Wird der Staat noch härter durchgreifen, sollten die Proteste nicht abklingen?

Aktuell zeigen der Staat und die Behörden nicht ihre ganze Macht. Nehmen die Aufstände aber zu, werden die Revolutionsgarde und die Basij-Miliz brutaler auf die Menschen reagieren.

Können sie die Protestierenden durch Gewalt zum Schweigen bringen?

In der Vergangenheit ist es dem Staat jeweils gelungen, die Aufstände zu unterdrücken. Mit Gewalt und Schüssen kam er ans Ziel. Dieses Mal ist die zentrale Frage jedoch, wie die Menschen auf die Gewalt reagieren. Dass verschiedene Gruppierungen wie auch Verbände sich zusammengeschlossen haben, macht die Bewegung extrem stark.

Glaubst du, das Regime im Iran wird aufgrund der Demonstrantinnen und Demonstranten wechseln?

Wie viele Menschen beteiligen sich an den Protesten?

Ich kann keine Zahl nennen. Die Regierung versucht, den Iran von der Aussenwelt zu isolieren, damit so wenig wie möglich an die Öffentlichkeit gelangt. Die Tatsache, dass sich Ali Chamenei – das religiöse Oberhaupt Irans – gegen die Proteste ausgesprochen hat, zeigt, welches Gewicht die Aufständischen haben.

Ist eine Revolution im Iran also möglich?

Ich will nicht voreilig sein. Aber es könnte tatsächlich in diese Richtung gehen, ja.

Wer würde im Fall eines Systemwechsels auf den derzeitigen Präsidenten Ebrahim Raisi folgen?
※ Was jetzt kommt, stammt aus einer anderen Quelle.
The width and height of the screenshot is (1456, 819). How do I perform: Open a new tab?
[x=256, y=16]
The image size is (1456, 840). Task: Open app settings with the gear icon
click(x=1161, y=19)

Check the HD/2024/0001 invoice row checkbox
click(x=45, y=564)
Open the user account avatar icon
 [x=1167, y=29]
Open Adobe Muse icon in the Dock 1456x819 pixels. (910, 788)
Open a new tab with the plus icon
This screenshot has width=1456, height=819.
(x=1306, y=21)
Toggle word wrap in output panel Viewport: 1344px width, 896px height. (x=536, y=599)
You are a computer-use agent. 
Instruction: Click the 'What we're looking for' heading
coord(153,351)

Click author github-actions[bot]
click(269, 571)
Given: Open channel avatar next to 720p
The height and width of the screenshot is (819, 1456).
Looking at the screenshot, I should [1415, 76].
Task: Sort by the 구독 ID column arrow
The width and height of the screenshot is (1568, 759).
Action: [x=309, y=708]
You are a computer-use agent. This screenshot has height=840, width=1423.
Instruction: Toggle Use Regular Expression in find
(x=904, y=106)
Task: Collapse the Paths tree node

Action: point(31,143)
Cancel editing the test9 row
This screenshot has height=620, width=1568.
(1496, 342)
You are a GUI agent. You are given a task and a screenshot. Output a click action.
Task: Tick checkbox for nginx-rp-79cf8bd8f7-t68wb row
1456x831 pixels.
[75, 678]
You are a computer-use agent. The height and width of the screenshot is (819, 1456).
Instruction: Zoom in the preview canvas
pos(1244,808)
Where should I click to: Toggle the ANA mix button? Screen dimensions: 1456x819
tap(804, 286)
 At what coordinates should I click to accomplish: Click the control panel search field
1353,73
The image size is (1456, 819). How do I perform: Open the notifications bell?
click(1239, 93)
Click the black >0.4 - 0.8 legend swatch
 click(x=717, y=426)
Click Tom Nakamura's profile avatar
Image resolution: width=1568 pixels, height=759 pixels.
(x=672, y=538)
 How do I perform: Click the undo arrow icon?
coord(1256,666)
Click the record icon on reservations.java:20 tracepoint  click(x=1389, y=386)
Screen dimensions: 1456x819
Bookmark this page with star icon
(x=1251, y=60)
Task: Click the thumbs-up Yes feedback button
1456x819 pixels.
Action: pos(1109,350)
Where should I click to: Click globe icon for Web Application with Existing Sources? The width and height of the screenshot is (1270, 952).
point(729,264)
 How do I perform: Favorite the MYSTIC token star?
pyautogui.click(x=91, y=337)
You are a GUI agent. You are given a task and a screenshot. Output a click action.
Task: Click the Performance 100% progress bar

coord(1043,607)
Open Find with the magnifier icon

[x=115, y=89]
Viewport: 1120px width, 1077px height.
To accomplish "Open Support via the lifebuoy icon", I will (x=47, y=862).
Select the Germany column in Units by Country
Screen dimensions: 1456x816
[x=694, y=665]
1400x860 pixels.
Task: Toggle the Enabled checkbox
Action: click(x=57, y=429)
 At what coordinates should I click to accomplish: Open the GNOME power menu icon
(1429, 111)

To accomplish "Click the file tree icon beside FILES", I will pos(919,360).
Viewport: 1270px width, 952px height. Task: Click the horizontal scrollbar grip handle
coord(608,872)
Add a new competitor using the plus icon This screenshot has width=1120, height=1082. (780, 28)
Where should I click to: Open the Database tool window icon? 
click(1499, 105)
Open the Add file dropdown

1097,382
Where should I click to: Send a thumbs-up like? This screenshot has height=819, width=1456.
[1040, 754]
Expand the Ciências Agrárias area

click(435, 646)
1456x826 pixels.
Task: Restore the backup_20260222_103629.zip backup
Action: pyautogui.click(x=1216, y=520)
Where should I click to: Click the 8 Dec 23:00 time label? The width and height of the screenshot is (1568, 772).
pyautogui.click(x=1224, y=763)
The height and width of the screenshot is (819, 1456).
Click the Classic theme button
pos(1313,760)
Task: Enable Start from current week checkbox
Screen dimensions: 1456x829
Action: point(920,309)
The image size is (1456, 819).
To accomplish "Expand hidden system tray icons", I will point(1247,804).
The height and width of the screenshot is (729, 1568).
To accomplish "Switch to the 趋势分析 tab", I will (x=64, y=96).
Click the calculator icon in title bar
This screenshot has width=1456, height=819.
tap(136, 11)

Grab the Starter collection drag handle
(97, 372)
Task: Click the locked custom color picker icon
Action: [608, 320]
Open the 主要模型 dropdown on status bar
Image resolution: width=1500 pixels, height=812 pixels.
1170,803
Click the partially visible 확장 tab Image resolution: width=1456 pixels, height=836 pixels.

Genau das ist ein Problem der Aufstände. Die Menschen im Iran kommen ohne Anführer zusammen. Das politische System im Iran ist in zwei Teile geteilt: Einen religiös begründeten, der die Oberhand hat, und einen anderen – dieser beinhaltet das Parlament und die Präsidentschaft – der gewählt wird. Der zweite Teil aber ist durch Mechanismen eingeschränkt. Die Kandidierenden werden erst zur Wahl zugelassen, wenn sie vom religiös begründeten Teil überprüft wurden. Derzeit sind die beiden Teile des iranischen Systems in den Händen von Hardlinern und Islamisten.
Es wird aus meiner Sicht schwer werden, einen Regimewechsel herbeizuführen, ohne dass es zu blutigen Kämpfen zwischen dem Staat und der Bevölkerung kommt. Und auch innerhalb des derzeit bestehenden Regimes gibt es niemanden, der eine gewünschte Änderung mit sich bringen würde. Am besten wäre es, wenn die Reformkräfte aus dem Jahr 2009 zusammenkommen würden.